You'll get more value from your coding agent if you ask it to ask you questions (or if you're using Claude, try setting its output style to "learning"). When responding try to avoid adding your own bias, because LLMs are pleasers. i.e. don't say "Isn't it better that we do it this way?" as it will probably agree with you. Try asking "What are the benefits or possible pitfalls when we do it this way?".

Phase 5: never stop experimenting (the evolving landscape)

The moment you become comfortable with an AI tool is the moment you must start looking for its successor. The AI engineering landscape is evolving at a breakneck pace. New models, agents, and IDE integrations are released weekly, constantly raising the bar for what’s possible. Your ability to adapt and experiment is the final, and perhaps most critical, skill to cultivate.

The 30-day testing cycle

Your biggest competitive advantage in this field will be your willingness to test new technologies. You only truly learn about new technology when you use it.

1. Consume reviews: Dedicate a small amount of time each week to consuming content about new models (like GPT-5.1, Gemini 3, or Claude Sonnet 4.5) and new tools (like Antigravity, Aider, or new Cursor features). Watch videos, listen to podcasts, and read newsletters to hear about other developers’ real-world experiences and benchmarks.

2. Install and test: When a new tool or model update seems promising, install it.
   • Run the tests: Use it to write or refactor a component with existing unit tests. Does the generated code pass the tests on the first try?
   • Check the flow: Use it for a day or two on a small feature. Does it genuinely enhance your workflow?

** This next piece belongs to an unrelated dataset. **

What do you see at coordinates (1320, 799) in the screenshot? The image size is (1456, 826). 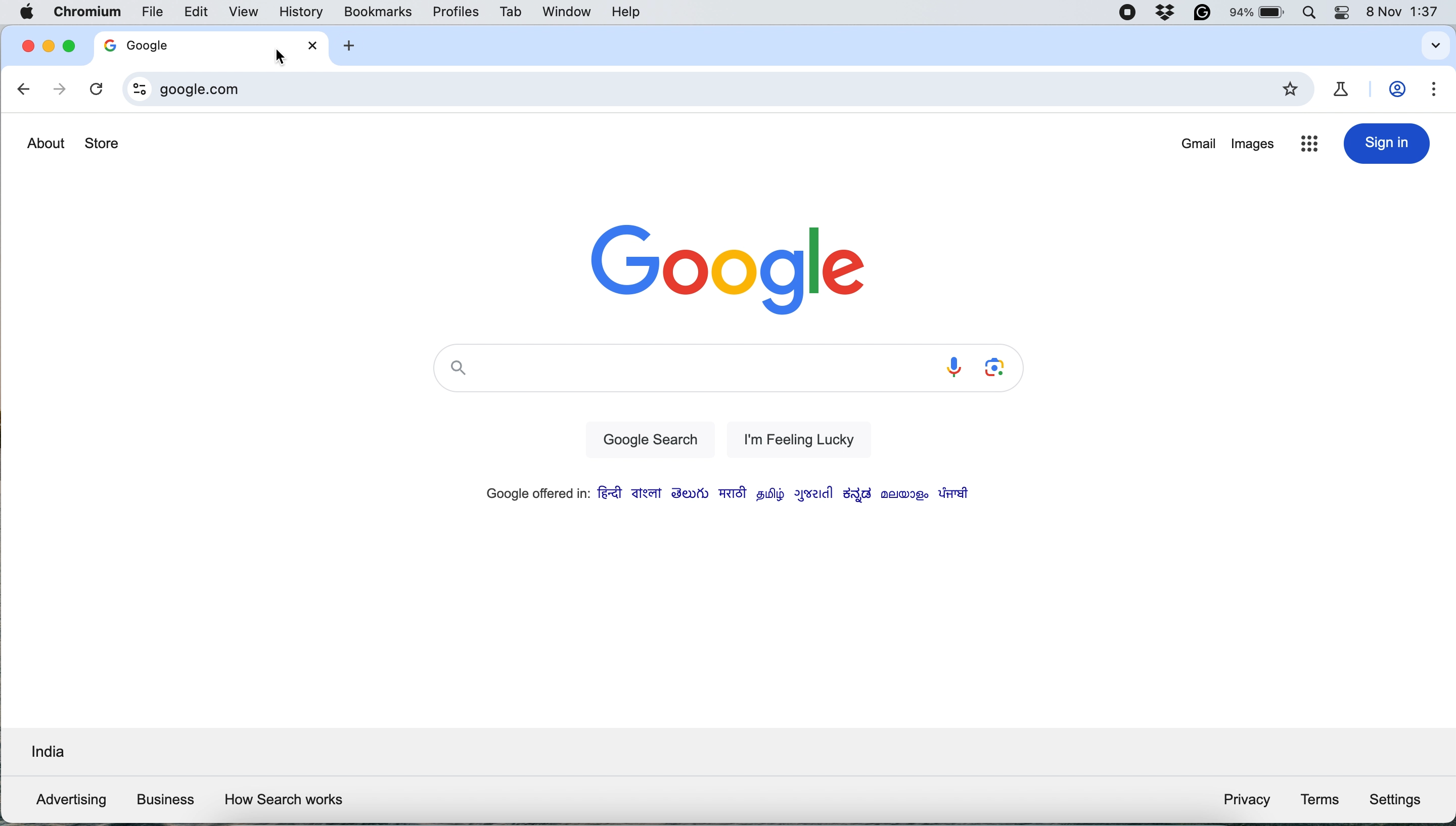 I see `terms` at bounding box center [1320, 799].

Is it faster, less distracting, and more context-aware than your current setup?
3. Switch or stay:
   • If it enhances your workflow: Switch immediately. The cost of switching is minimal compared to the long-term gains in efficiency and learning.
   • If it doesn’t: Revert to your current tool. You haven’t lost anything, but you’ve gained invaluable context about the technology’s current limitations and strengths.

Tip!

Find information sources that work for you. (Twitter, Reddit, newsletters,..) But remember many tech influencers are very opinionated. That's why it is so important to get hands-on, read the docs, and form your own opinion.

The ultimate learning metric: agentic reflexes

Pay close attention to tools that emphasize agentic behavior. These are tools designed to handle multi-step tasks, like creating a full feature or fixing a complex bug across multiple files, by planning and executing code changes while keeping you in the loop for verification.

The transition from simple autocomplete to a collaborative, multi-step agent is the future of AI-assisted coding. The true measure of your professional growth will be your ability to:

• Critique the plan: Can you immediately identify a flaw in the agent’s multi-step plan before it writes any code (a reflex honed in Phase 3)?
• Verify the code: Can you quickly explain why the agent’s complex, multi-file solution works (a reflex honed in Phase 1)?

By actively testing new tools, you are not just chasing productivity; you are testing and refining the core engineering instincts you built throughout this guide. The goal isn’t to be a subscriber to every tool, but to be an informed evaluator. By actively testing and comparing, you ensure your personal AI co-pilot remains the most powerful and effective assistant available, keeping your skills relevant and your productivity high.